News Release

Interviews Available on Kosovo


Executive director of the Peaceworkers organization, Hartsough has gone to Kosovo several times in support of nonviolent resistance and conflict-resolution efforts. Last March, he was detained by Serbian authorities, who jailed him and later expelled him from the country. “Diplomatic efforts should have been underway more than a year ago, before the place exploded,” Hartsough says. “At that time, the very significant and powerful nonviolent movement in Kosovo was calling for international intervention to try to stop the oppression bearing down on the Albanian people. Finally, in February of this year, after a couple of thousand people had been killed, rather than trying to hear from all the different parties (for example, religious groups and Women in Black), the ‘Contact Group’ called together only the top military and political leadership who had been pursuing the war. So the mediators were repeating the same mistakes made at Dayton — they brought together the architects of the war and tried to impose a peace solution from the outside. That is not the way to get a peaceful solution.”

An associate professor of politics and chair of the Peace and Justice Studies Program at the University of San Francisco, Zunes said today: “The debate thus far has been limited to those advocating military intervention and those who believe we should do nothing. As many people predicted, the threat of military force has made matters worse, since it forced the withdrawal of the Organization for Security and Cooperation in Europe monitors whose unarmed presence was an effective deterrent against many of the worst Serbian government-backed violence. In the time since the monitors’ withdrawal, the violence against the civilian population has escalated. The big fear now is that, unable to challenge NATO air power, the Serbs will seek vengeance on the ethnic Albanian population. We should return — and increase the presence of — unarmed international monitors, give greater support to the democratic opposition in Serbia, support direct dialogue between the Albanian majority and the Serb minority in Kosovo to develop a formula where the legitimate needs of both are met and give greater support to the nonviolent Kosovo Albanian movement.”

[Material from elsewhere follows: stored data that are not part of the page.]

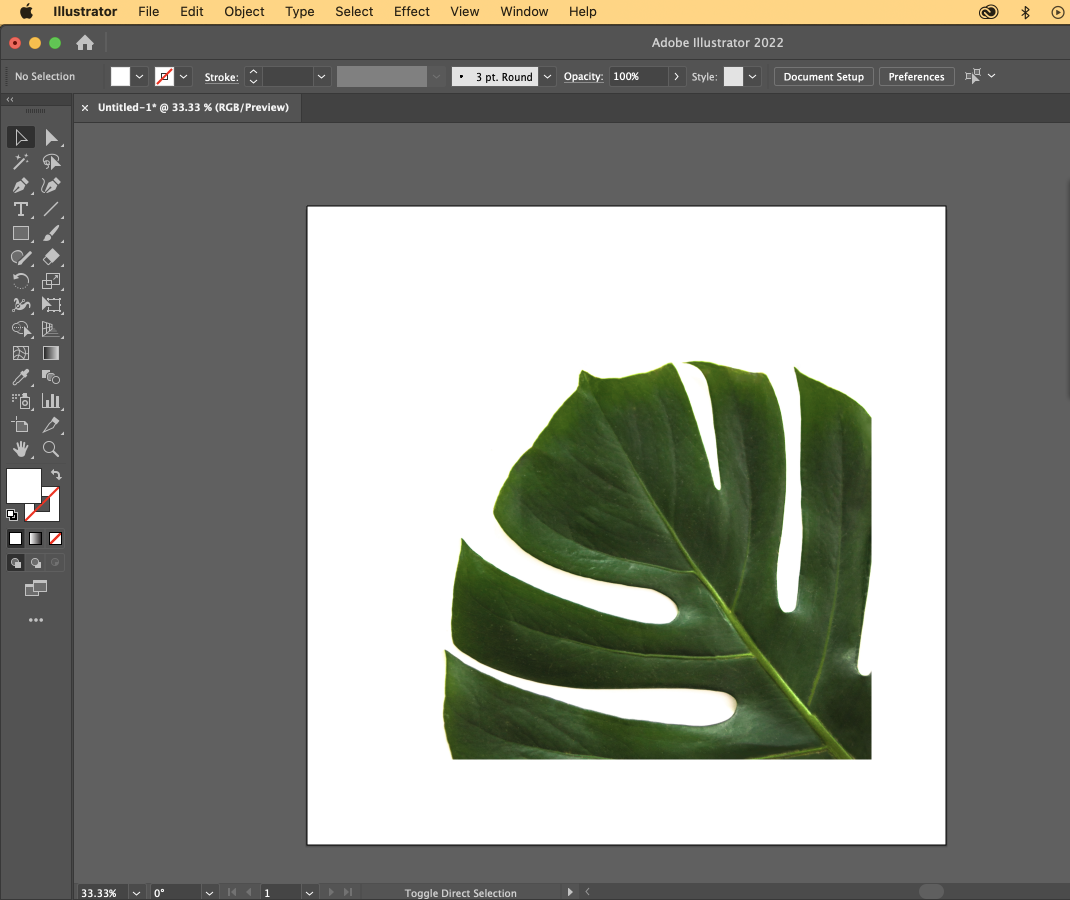Open the Gradient tool
Image resolution: width=1070 pixels, height=900 pixels.
coord(51,353)
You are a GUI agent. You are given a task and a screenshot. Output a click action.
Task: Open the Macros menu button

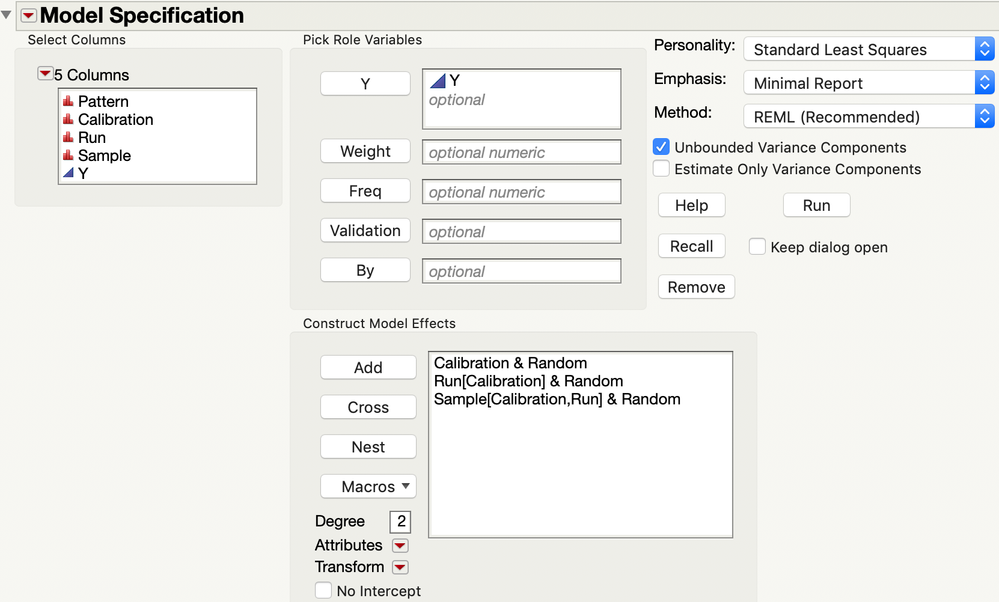(x=368, y=486)
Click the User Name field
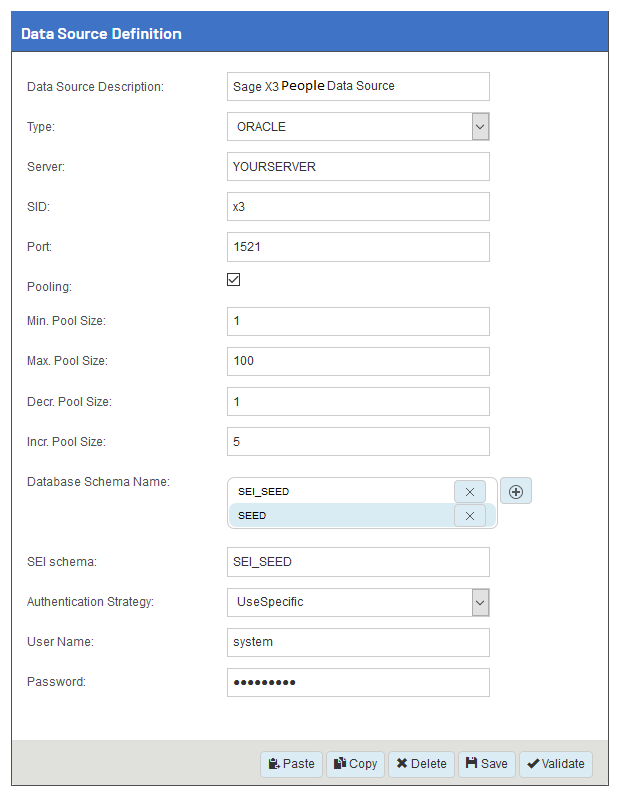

A lawyer with Center for Constitutional Rights who has written a number of articles on war powers, Ratner said: “There’s been no approval by either the United Nations or the United States Congress for any bombings of Yugoslavia. It’s flatly illegal, violating both the UN Charter and the War Powers Clause of the U.S. Constitution. The claim that the U.S. is really concerned with autonomy for the Albanians in Kosovo is undercut by the U.S. policy regarding the Kurds. The U.S. has continued to arm Turkey while it is perpetrating atrocities against the Kurds, and has remained silent in the face of demands for legitimate Kurdish autonomy. The U.S. has not played an even hand in the Yugoslavian conflict. For example, it did nothing about Croatia’s ‘ethnic cleansing’ of Serbs in 1995. There are even recent allegations that former U.S. generals were complicit in those crimes.”